El quinteto de Baltimore
Puede haber discusión sobre si The Wire es o no la mejor serie policial jamás emitida, pero no creo que exista duda sobre otro aspecto: nunca antes la televisión o el cine han presentado algo tan parecido a la unidad novelesca. Esas cinco maravillosas temporadas responden a un plan maestro que sobrevuela la mera anécdota ingeniosa, el incidente vibrante o el episodio redondo para convertirse en un mundo. Es El quinteto de Baltimore con una armonía interna que, a su vez, como lo mejor de la serie negra, trasciende un subgénero para abrazar ese mito que representa la excelencia en la novela moderna: el eterno retorno de lo mismo traspasado a una sociedad y a un tiempo a través de los agentes corrosivos de la ruina. Una tragicomedia de la aniquilación perfectamente modulada. Porque de The Wire habla, no de que todo cambia para que todo siga igual, sino que todo cambio es apariencia para la mirada mortal del hombre y para sus obras: una fuerza implacable se lleva por delante cualquier sacrificio, cualquier astucia, a los justos y a los tramposos, la arrogancia de reyes y el paso cauto de los mendigos. Y así, como en Faulkner, en Onetti o en Rulfo, quizá ya todo y todos estemos acabados desde el principio. Baltimore es una fantasmagoría y es un instante y es todo. Pero hay algo más.

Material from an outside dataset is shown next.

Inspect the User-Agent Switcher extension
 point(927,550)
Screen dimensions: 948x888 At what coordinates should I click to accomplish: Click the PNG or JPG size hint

Ese valor añadido, indisociable de lo audiovisual, forma parte de la armonía de la historia y es armonía por sí misma: me refiero a la música de la serie. En primer lugar, y es de agradecer, The Wire ha recuperado con mucha fortuna las canciones al servicio de un contexto, lejos de ese manierismo ya repelente que el último y tedioso Tarantino representa como nadie. Así, a partir de lo que vamos oyendo, se podría escribir un tratado sobre música negra en el empleo de esas canciones que, a veces, sólo duran unos compases, el paso de un automóvil, el batir de una puerta. O el modo en que himnos irlandeses en tabernas policiales enmarcan ambientes falstafianos, o el denso sabor del exceso y el desamparo en el boogie de un bar lleno de estibadores polacos. Pero sobre la construcción de una atmósfera, hallamos una idea tan sencilla y diáfana como original: emplear cinco versiones de la misma canción abriendo cada una de las cinco temporadas. La canción es de Tom Waits y se llama Way Down in the Hole de su álbum de 1987 Frank's wild years. La versionan por este orden The Blind Boys of Alabama (Sublime), el propio Waits, los Neville Brothers, DoMaJe y Steve Earle. Es un poco el "a cada cliente su estilo" de lo que vamos a ver, esa pizca de sabor que nos acompaña durante la hora en que dura el episodio. Un lamento que asume cauces de tradición popular y es también el reverso faulkneriano de una conciencia en tinieblas, ese matiz castizo -si así les place- que tan pocos entre nuestros plumíferos exquisitos -el avestruz ibérico engolado- ha sabido ver nunca en el autor sureño. Un aire de salmo bíblico que asume el blues y acompaña un tono que se aúpa sobre la mención a Jesús, al Diablo y a nuestros propios demonios y no nos dice "todo ángel es terrible", sino que insinúa "todo es y será terrible". La ironía, y quizá la salvación, es, sea, contarlo y cantarlo.